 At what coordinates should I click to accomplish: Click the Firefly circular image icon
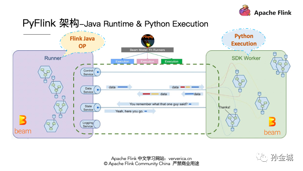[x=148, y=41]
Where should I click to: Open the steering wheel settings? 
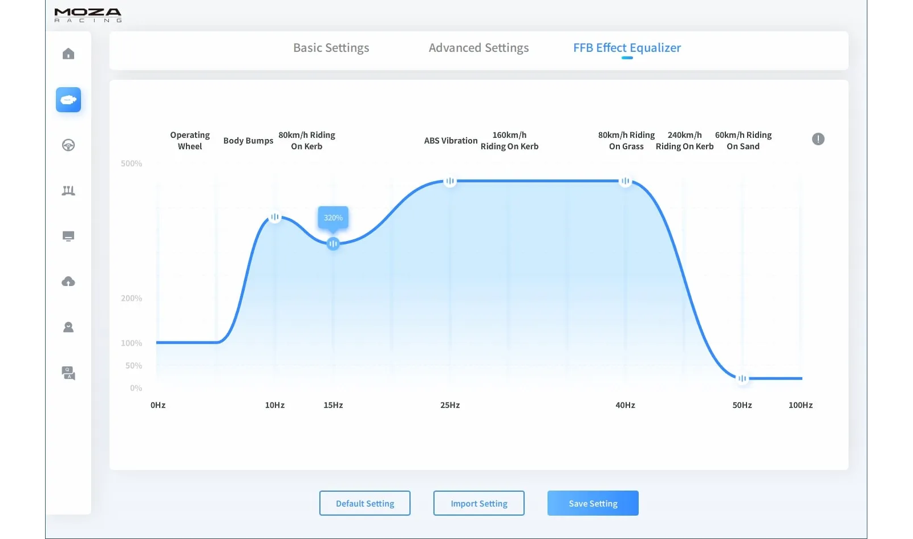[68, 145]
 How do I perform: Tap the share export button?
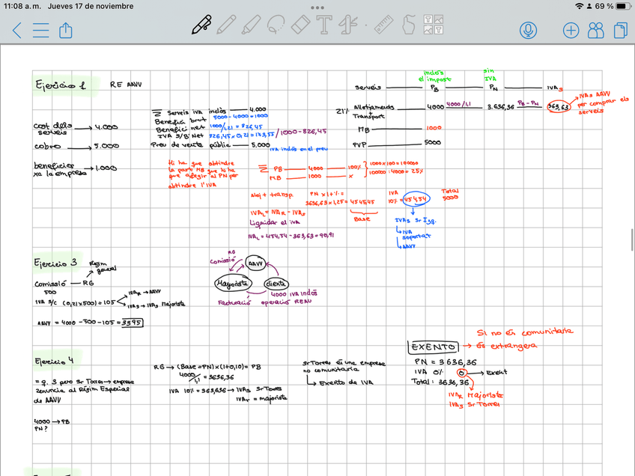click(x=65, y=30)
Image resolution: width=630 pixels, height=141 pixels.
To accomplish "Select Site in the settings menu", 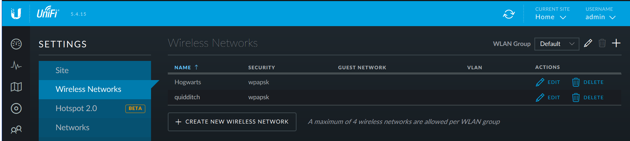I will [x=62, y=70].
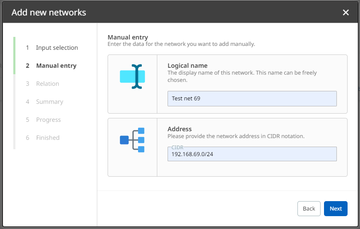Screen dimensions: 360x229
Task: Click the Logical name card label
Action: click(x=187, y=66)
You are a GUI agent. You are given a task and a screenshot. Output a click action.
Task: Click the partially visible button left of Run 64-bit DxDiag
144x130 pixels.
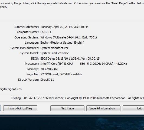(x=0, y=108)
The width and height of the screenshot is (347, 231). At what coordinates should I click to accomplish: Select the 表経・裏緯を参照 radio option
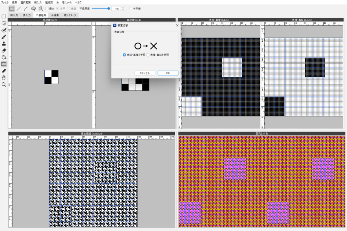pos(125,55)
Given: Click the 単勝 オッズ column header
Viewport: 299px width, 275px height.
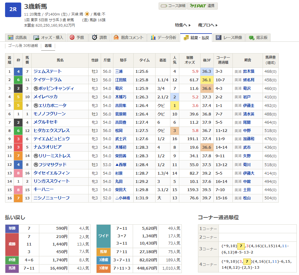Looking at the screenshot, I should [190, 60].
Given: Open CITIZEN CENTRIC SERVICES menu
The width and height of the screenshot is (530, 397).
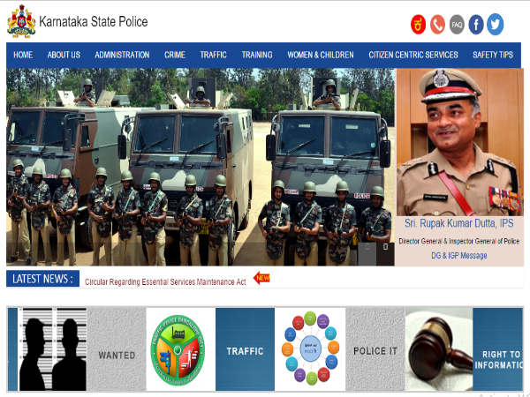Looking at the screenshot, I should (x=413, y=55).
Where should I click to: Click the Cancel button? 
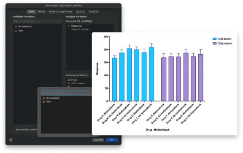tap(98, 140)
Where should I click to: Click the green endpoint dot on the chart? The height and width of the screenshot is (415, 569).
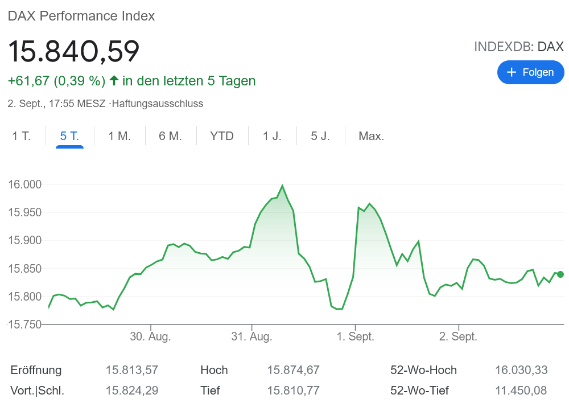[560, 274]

************

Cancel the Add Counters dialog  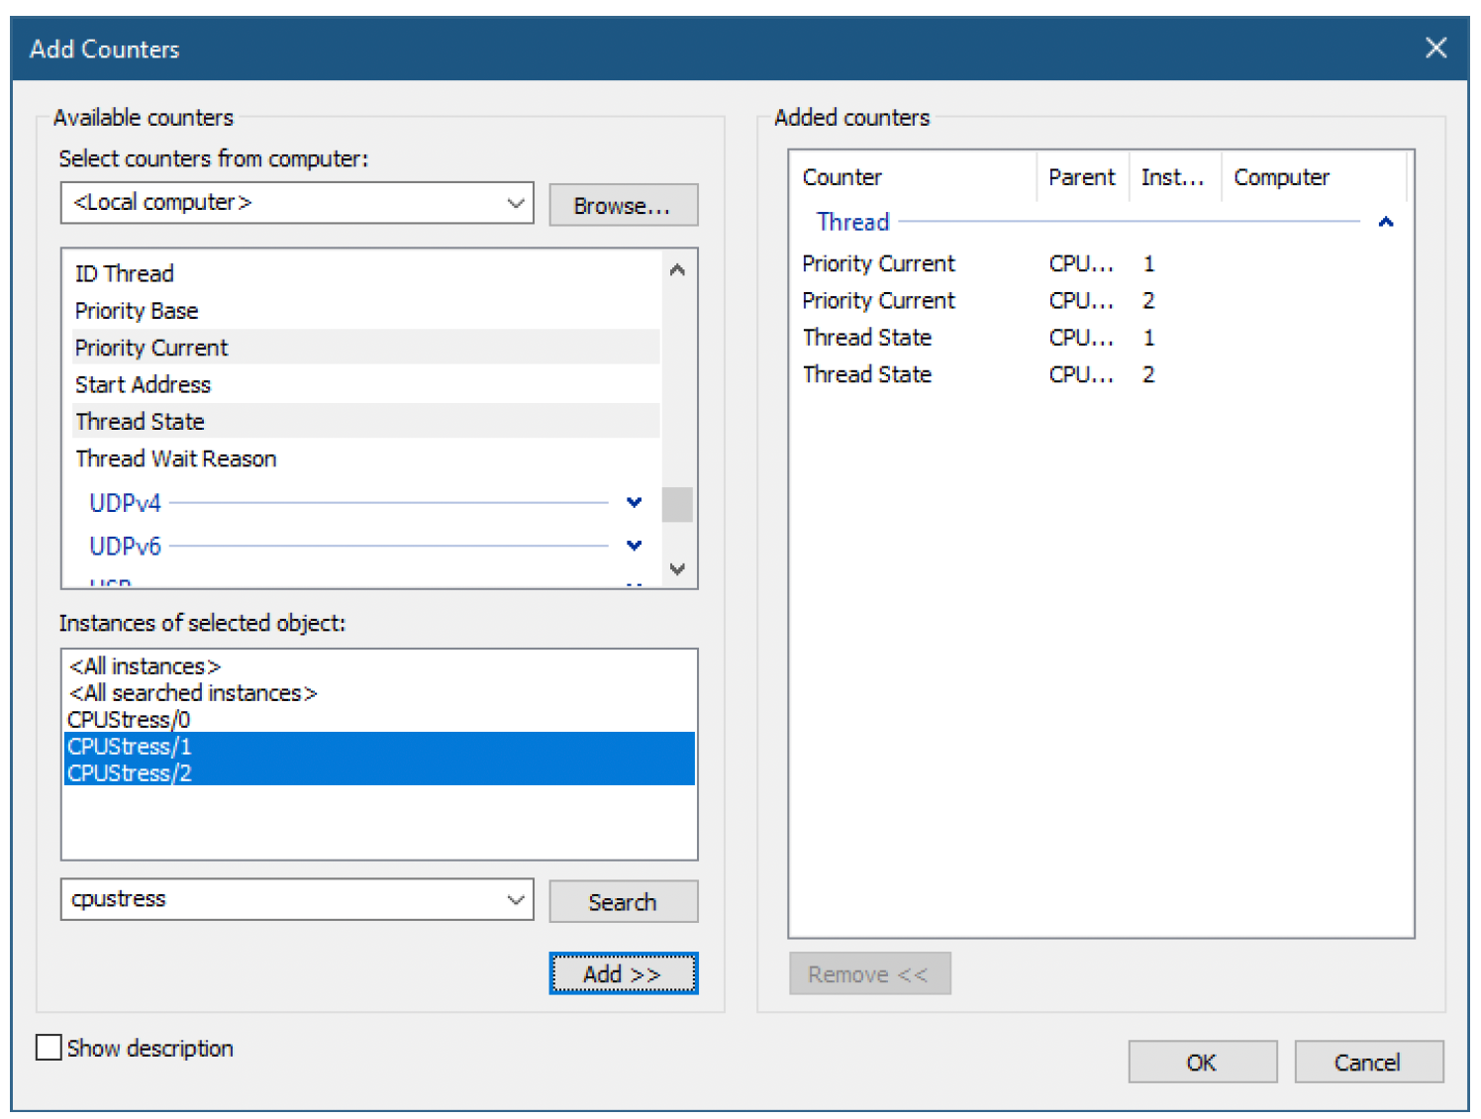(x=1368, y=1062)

************

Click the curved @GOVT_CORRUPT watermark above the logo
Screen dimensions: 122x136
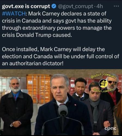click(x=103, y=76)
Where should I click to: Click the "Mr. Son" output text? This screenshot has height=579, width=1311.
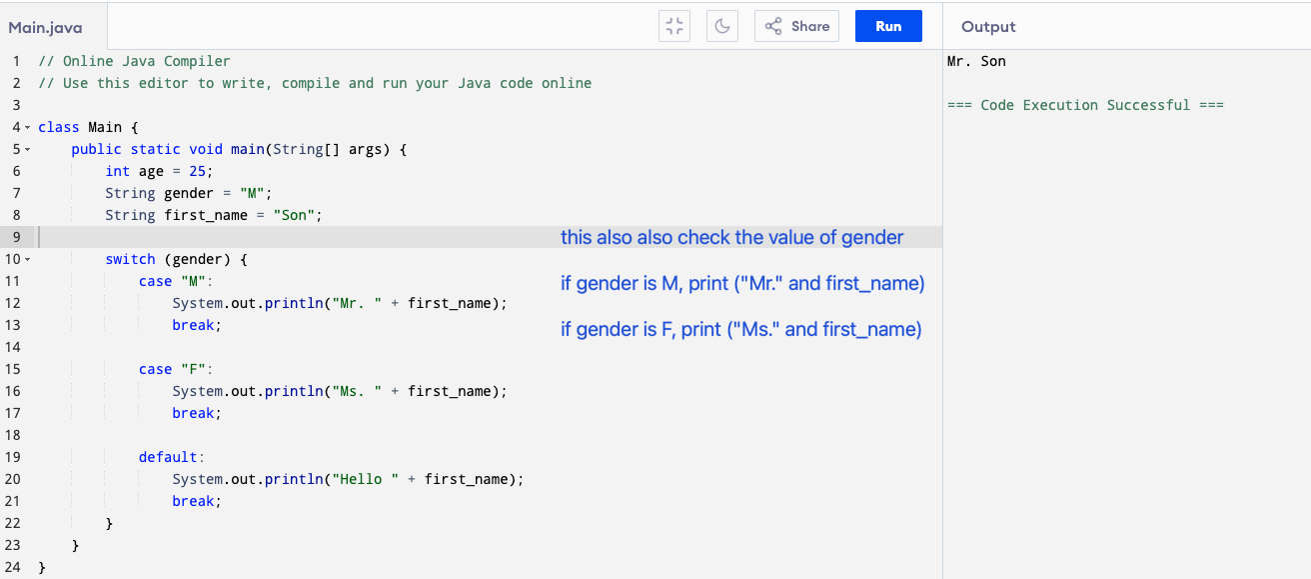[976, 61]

************

**Exercise prompt**
Above are some entries. Restate word for word the lines from the one holding "At what coordinates should I click to accomplish: Click" through the one holding "Image resolution: width=630", but not the pictures.

**Answer**
 At what coordinates should I click to accomplish: Click the Firefly circular image icon
[x=148, y=41]
Where should I click to: Open the steering wheel settings? 
[68, 145]
 How do I perform: Tap the share export button?
click(x=65, y=30)
Image resolution: width=630 pixels, height=141 pixels.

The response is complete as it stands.